**Required action**
Return the records below in full. Keep every word exact and skip the images.

START Provided data

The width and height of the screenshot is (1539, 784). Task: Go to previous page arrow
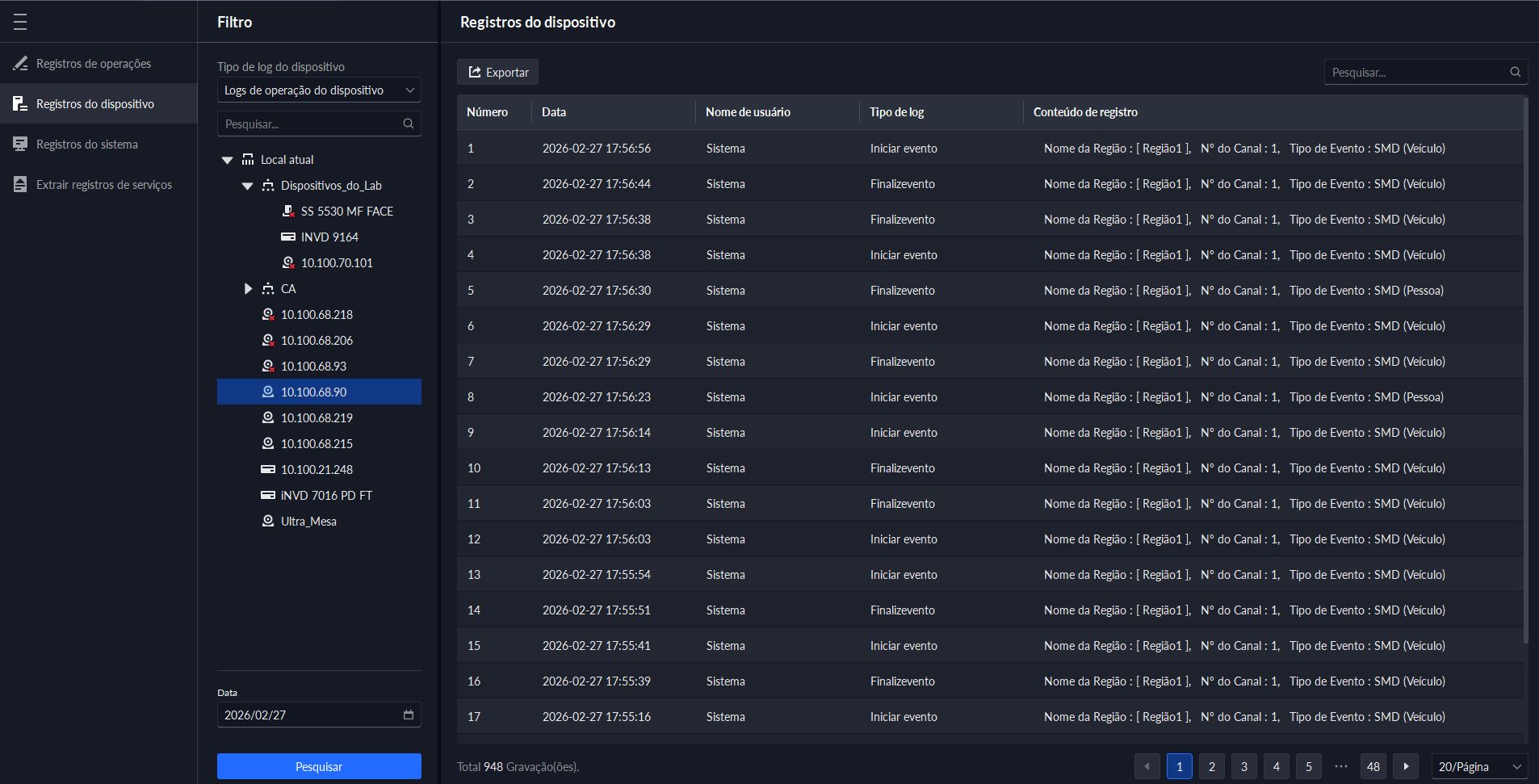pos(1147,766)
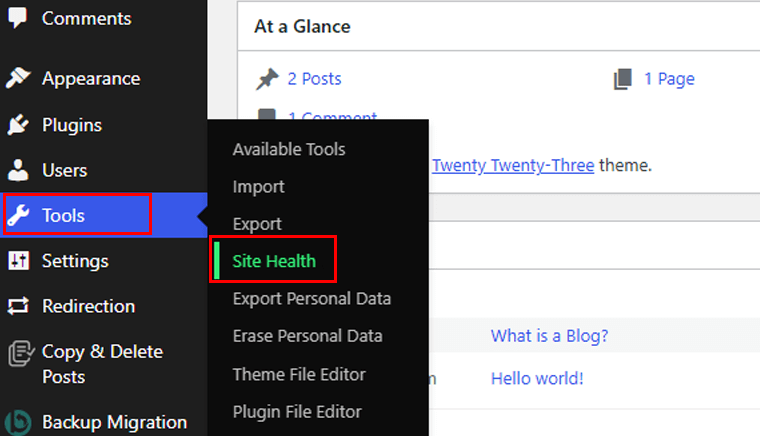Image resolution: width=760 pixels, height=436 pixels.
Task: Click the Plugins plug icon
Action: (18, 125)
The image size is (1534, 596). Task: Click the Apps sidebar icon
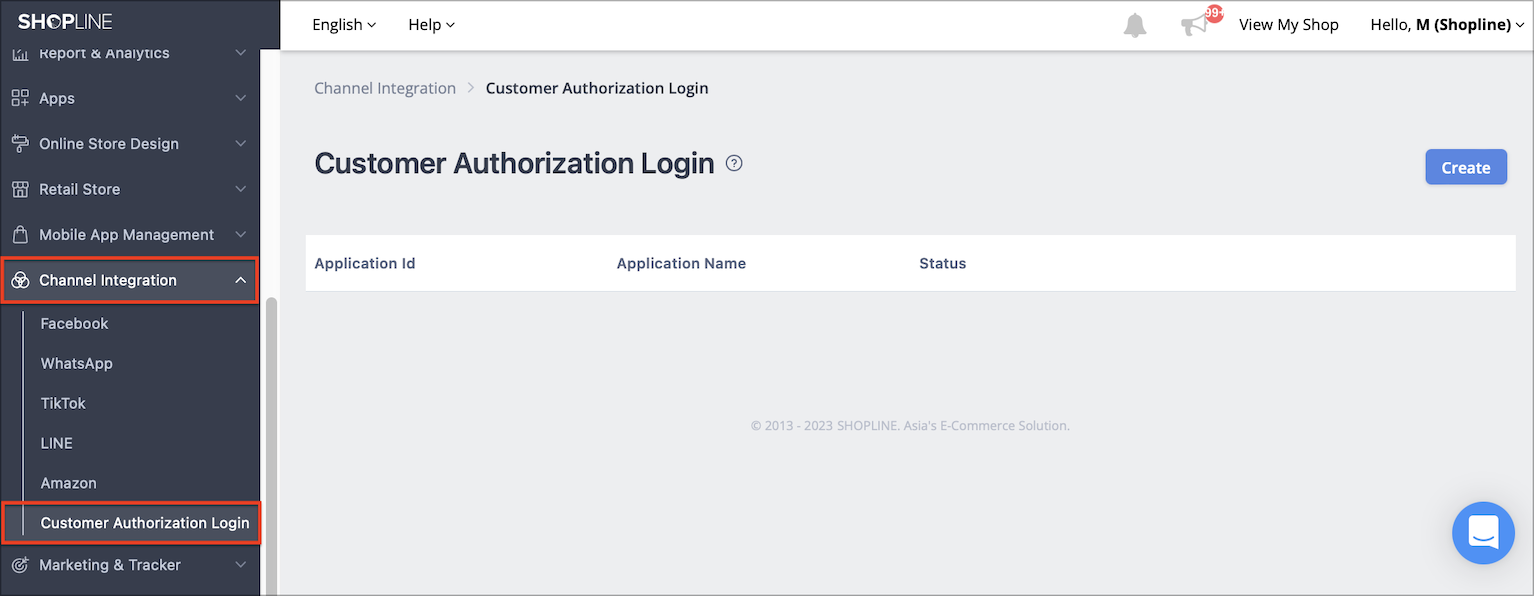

END Provided data

**Reply to the exercise**
The width and height of the screenshot is (1539, 784). Task: Go to previous page arrow
pos(1147,766)
Image resolution: width=760 pixels, height=436 pixels.
Task: Click the Plugins plug icon
Action: (18, 125)
The image size is (1534, 596). Task: Click the Apps sidebar icon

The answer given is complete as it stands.